Dalla Grecia un carico di pesce e frutti di mare senza etichetta: sequestri e migliaia di euro di multe

Giovedì 18 Giugno 2020 di Salvatore MORELLI

Orate, cozze noci, polpa di riccio e polpa di cozze nere di dubbia provenienza e quindi non idonei al consumo umano. Il sequestro, poco più di un quintale e mezzo di prodotto ittico, è avvenuto in seguito a un doppio controllo effettuato ieri dai militari della Capitaneria di porto, congiuntamente al personale dell'Agenzia delle dogane e la Guardia di finanza presso un magazzino con sede a Brindisi e sulla banchina di Costa Morena.

In particolare, orate e cozze noci sono state sequestrate presso un centro di distribuzione di prodotti ittici: i militari hanno posto i sigilli a 150 chili di prodotto, completamente sprovvisto delle informazioni minime di etichettatura e di documentazione commerciale in grado di far risalire con sicurezza alla provenienza. Per tale violazione, all'amministratore della società è stato contestato un illecito amministrativo che prevede una sanzione fino ad un importo massimo di 4.500 euro.

Presso la banchina di Costa Morena, sotto esame sono invece finiti 64 vasetti di polpa di riccio di mare (Paracentrotus Lividus) e 5 buste di plastica contenenti polpa di cozze nere (mytilus galloprovincialis), sottoposti a sequestro e distrutti perchè privi delle informazioni sanitarie previste dalla legge a tutela del consumatore, come anche di una documentazione commerciale e sanitaria. Qui, nei guai è finito l'autista di un mezzo frigo in arrivo dal porto greco di Igoumenitsa a bordo di un traghetto, come anche la società proprietaria del veicolo: sono stati a loro volta sanzionati amministrativamente con altri 4.500 euro. Sul posto è inoltre intervenuto il personale del Servizio veterinario della Asl di Brindisi Siav B per gli accertamenti del caso.
Continuano, dunque, i controlli della Guardia costiera finalizzati alla filiera ittica e alla tutela del consumatore.

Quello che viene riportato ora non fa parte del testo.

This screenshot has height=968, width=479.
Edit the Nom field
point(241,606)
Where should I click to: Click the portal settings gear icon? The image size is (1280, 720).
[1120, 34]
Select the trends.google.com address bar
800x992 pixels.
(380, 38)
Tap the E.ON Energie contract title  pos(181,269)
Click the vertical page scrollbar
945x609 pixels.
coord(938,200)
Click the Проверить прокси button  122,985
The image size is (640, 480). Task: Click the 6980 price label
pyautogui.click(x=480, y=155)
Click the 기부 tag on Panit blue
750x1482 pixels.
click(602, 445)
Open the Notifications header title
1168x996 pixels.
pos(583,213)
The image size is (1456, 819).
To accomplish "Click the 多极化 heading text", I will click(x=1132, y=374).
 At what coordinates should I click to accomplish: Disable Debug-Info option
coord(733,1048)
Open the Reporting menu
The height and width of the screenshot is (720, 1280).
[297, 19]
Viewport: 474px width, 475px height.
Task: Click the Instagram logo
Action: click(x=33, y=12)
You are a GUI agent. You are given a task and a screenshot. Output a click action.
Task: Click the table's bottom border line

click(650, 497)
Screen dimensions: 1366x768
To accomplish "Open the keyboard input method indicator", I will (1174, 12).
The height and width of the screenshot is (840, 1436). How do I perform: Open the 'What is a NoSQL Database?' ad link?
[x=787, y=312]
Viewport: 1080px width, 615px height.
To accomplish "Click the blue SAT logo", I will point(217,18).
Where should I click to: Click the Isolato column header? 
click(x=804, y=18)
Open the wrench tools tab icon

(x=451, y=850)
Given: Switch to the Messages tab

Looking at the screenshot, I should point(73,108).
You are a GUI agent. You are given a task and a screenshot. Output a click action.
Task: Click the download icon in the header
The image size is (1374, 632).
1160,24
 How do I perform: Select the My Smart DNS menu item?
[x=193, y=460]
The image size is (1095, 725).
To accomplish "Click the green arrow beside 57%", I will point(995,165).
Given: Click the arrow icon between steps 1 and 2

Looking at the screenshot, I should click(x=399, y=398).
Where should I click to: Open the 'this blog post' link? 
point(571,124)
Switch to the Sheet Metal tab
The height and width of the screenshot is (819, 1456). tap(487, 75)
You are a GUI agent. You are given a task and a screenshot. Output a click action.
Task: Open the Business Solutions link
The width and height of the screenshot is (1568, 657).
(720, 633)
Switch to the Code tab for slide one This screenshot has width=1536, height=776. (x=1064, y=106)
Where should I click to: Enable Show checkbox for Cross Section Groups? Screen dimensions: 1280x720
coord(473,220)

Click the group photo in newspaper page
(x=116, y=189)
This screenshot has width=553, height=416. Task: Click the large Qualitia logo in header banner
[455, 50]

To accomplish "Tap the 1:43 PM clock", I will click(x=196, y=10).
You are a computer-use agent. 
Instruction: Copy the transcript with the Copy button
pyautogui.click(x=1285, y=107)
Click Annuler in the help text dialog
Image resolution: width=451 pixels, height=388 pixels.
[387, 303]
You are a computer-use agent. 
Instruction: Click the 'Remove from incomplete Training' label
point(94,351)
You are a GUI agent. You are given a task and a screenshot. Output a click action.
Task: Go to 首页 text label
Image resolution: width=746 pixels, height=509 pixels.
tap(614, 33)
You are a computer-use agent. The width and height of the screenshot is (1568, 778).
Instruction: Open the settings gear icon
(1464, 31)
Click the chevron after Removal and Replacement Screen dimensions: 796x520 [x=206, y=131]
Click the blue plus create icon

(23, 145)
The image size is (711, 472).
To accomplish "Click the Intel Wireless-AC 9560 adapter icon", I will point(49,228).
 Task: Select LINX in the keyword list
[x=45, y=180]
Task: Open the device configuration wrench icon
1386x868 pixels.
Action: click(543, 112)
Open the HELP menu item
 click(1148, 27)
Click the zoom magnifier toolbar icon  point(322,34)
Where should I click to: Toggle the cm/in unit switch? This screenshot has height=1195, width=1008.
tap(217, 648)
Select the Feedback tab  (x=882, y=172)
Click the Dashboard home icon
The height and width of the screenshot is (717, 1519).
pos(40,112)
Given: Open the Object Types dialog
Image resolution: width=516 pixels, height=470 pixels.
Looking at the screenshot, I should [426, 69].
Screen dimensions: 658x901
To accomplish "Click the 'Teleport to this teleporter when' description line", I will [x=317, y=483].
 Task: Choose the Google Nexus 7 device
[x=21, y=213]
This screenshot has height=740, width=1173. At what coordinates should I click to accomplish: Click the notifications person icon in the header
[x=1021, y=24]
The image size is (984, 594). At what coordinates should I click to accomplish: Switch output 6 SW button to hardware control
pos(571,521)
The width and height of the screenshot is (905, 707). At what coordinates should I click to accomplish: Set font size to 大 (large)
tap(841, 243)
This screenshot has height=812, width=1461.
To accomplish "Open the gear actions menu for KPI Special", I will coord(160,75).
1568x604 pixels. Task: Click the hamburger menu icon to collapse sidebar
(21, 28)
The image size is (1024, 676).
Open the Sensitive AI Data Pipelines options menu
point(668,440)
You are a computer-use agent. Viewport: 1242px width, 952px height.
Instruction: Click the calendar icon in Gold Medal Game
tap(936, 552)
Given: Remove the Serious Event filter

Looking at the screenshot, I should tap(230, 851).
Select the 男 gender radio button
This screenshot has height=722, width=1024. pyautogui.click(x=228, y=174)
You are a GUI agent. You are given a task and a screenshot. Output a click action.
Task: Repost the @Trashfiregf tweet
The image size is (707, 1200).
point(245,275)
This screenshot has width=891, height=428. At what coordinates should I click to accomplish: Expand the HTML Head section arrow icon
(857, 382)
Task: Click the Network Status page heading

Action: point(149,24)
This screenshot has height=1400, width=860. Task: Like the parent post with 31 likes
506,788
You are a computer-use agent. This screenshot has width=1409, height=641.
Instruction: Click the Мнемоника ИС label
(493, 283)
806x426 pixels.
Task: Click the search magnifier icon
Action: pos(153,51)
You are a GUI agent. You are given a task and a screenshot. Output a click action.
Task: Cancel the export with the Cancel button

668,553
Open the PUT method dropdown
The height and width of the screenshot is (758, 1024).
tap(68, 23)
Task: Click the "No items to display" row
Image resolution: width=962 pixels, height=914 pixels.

Nella mattinata di ieri, il primo blitz ha visto l'intervento del personale della Sezione di polizia marittima ambiente e difesa costiera della Capitaneria di porto di Brindisi, coordinato dal Centro di controllo di area della pesca della direzione marittima di Bari, presso un centro di distribuzione di prodotti ittici con sede in città.

I militari all'interno di un frigo hanno rinvenuto alcune casse di orate e un paio di reti contenenti cozze noci completamente sprovvisti di etichettatura e di documentazione commerciale.
Informazioni che servono per risalire con sicurezza alla provenienza del prodotto ittico. In seguito a quanto accertato, i militari hanno dichiarato quanto conservato (poco più di 150 chili) non idoneo al consumo umano - in quanto di dubbia provenienza- e quindi dato in custodia per la successiva distruzione tramite una ditta autorizzata. Sempre in mattinata, presso la banchina di Costa Morena sono invece intervenuti i militari della Capitaneria di porto, il personale dell'Agenzia delle dogane, della Guardia di finanza e del Servizio veterinario della Asl per il secondo intervento. Massimo controllo anche qui dopo la fase del lockdown, con controlli a tappeto che avvengono su tutta la merce in arrivo dai porti della Grecia e dell'Albania attraverso la linea dei traghetti.

Sotto esame è finito un mezzo frigo in arrivo dal porto greco di Igoumenitsa che trasportava un particolare prodotto ittico per la ristorazione pugliese: polpa di riccio e polpa di cozze nere, ma senza alcuna informazione sanitaria a tutela del consumatore. L'intero carico è stato sottoposto a sequestro e subito dopo distrutto senza alcuna possibilità di finire in commercio.